Belakangan baru saya ketahui kota Salatiga di era kolonial memang diatur sebagai kota peristirahatan bagi orang-orang Eropa yang tinggal di sekitaran kota tersebut, bahkan menurut Wikipedia kota ini sempat mendapat julukan De Schoonste Stad van Midden-Java yang artinya Kota Terindah di Jawa Tengah. Tidak berlebihan menurut saya orang-orang Belanda menyebutnya begitu karena kota ini dikelilingi oleh Gunung Merbabu, Merapi, Ungaran dan Telomoyo yang membuat udaranya sejuk dan cocok didirikan vila atau rumah mewah tuan-tuan Eropa.

Kemarin ke sini sebetulnya pergi dadakan alias baru direncanakan malam harinya. Alhasil berangkatlah saya dan teman-teman dari kota Solo jam 10 pagi dengan tujuan yang belum jelas kemananya, pakai prinsip yang penting berangkat dulu spotnya belakangan hahaha.

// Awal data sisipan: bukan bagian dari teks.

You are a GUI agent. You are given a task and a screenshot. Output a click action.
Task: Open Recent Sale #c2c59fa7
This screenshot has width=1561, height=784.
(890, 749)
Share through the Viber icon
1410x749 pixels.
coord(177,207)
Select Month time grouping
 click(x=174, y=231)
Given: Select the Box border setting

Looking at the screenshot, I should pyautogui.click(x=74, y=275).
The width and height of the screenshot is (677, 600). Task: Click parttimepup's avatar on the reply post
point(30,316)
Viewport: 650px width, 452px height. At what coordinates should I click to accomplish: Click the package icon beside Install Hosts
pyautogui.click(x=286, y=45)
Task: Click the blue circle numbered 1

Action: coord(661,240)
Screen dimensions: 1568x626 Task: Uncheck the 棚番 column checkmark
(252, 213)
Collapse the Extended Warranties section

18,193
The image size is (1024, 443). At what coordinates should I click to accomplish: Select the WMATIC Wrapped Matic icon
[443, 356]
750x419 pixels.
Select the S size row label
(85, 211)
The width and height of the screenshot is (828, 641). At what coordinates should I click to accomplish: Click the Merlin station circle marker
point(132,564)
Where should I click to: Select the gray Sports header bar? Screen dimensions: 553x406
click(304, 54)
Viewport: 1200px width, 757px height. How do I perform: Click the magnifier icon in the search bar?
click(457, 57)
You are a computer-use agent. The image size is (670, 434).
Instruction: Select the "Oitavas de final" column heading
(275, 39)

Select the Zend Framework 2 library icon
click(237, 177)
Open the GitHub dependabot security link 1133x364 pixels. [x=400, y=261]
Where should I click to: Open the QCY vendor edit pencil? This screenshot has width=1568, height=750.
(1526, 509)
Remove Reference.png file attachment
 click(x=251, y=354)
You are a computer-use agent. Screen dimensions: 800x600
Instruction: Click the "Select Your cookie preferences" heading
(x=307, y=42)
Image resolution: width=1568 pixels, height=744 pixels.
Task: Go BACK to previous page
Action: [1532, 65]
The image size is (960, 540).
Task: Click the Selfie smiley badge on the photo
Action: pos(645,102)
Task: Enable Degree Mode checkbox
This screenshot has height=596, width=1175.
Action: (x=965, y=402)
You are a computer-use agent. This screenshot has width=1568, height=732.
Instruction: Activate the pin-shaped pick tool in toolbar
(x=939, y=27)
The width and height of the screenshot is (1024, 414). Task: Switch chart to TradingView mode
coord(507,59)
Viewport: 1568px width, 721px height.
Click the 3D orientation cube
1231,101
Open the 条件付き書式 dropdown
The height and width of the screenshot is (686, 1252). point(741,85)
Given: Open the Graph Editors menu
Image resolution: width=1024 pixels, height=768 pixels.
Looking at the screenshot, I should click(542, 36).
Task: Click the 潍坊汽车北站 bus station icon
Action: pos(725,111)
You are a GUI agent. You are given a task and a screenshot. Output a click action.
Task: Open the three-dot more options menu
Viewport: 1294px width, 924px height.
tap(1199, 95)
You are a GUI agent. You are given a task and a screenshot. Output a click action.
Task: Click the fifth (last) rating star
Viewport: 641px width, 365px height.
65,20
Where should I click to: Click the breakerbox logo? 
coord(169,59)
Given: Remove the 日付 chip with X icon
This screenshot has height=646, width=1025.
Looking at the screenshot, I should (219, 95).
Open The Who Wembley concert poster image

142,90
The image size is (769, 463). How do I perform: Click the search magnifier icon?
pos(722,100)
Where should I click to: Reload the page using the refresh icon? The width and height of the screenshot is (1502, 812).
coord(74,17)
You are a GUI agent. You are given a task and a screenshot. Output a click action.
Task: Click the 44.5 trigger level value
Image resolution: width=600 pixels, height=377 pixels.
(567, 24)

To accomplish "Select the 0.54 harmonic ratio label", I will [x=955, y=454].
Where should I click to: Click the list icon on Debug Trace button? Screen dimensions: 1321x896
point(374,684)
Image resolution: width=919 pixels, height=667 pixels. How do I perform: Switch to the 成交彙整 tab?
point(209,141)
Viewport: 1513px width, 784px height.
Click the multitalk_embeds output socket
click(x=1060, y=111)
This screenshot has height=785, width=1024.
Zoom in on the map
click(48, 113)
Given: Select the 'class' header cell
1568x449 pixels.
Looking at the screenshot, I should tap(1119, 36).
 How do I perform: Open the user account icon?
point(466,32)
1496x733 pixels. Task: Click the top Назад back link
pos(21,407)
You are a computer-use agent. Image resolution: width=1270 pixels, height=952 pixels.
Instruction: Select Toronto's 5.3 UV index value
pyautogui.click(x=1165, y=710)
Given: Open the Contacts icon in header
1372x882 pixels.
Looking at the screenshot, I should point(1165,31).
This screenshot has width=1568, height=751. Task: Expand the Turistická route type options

Karena yang lain belum sarapan tidak lupa sarapan dulu ke soto hits Mbok Giyem di Boyolali, sebetulnya karena tahunya ya cuma tempat ini yang familiar di Boyolali. Sehabis sarapan kami melanjutkan perjalanan ke Salatiga, beruntung jalanan saat itu lancar jadi hanya 40 menit sudah sampai di Salatiga, kami memutuskan untuk berhenti di lapangan Pancasila karena itu yang paling gampang dicari di Google Maps hehehe...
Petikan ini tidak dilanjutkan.